Sunday, January 31, 2021

Jojo Rabbit (2019)



We've waited over a year to watch this, in the end coincidentally during a week that featured Holocaust Remembrance Day. That reluctance has been grounded in my recollection of this acerbic review by Robbie Collin on Radio Five Live.

I'd listened to the podcast and so had not previously been aware just how prickly the atmosphere between him and Edith Bowman had become inside the studio.

I'd decided on the spot that Robbie was probably right, if only because the way Edith Bowman tends to set herself up as a counter-punching (and usually quite populist) alternative reviewer in rather stark contrast to Simon Mayo's more easy going facilitator/presenter guise. 

This north of the border B team pair up had had a notable earlier clash of views over Bohemian Rhapsody, and that should have reminded me that I can agree with a scathing review and yet still essentially enjoy the movie on its own terms.

Now that I've seen this one, I have a slightly more balanced take on it. We're big fans of What We Do In The Shadows, but Nazis are more awkward satirical targets than vampires. 
 
Robbie is probably right that this is the least successful thing Waititi has yet done, yet that does not necessarily make it the one note, one star flop he suggests it is.

While it is obvious that the figure of Adolf resides in Jojo's head, just how much else of this stylised end of the road for Nazism is supposed to be taken as realist? 

Waititi's bloodsucker mockumentary follows a familiar format, and so these questions don't become quite as fraught as they did last year between this pair of BBC reviewers.

There's definitely something moving about the way this story plays out, even if it doesn't quite address the war, the Holocaust or the propaganda techniques of the totalitarian right with either its serious plot leftovers from the novel or the hit and miss comic elements that Waititi has injected into it.

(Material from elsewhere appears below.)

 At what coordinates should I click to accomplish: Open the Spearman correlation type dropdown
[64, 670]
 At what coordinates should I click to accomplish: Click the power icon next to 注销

That there were no Germans obviously involved somehow added to the awkwardness. 

Also that the actress playing the Jewish girl in hiding, Thomasin McKenzie, appears not to be Jewish. She's certainly one of the best young talents that NZ possesses, but Scarlet Johannson (whose mother's family are Askenazi and who really is superb here as Jojo's good German mother) has had some flack in the past for being cast in roles supposedly requiring more authentic ethnicity.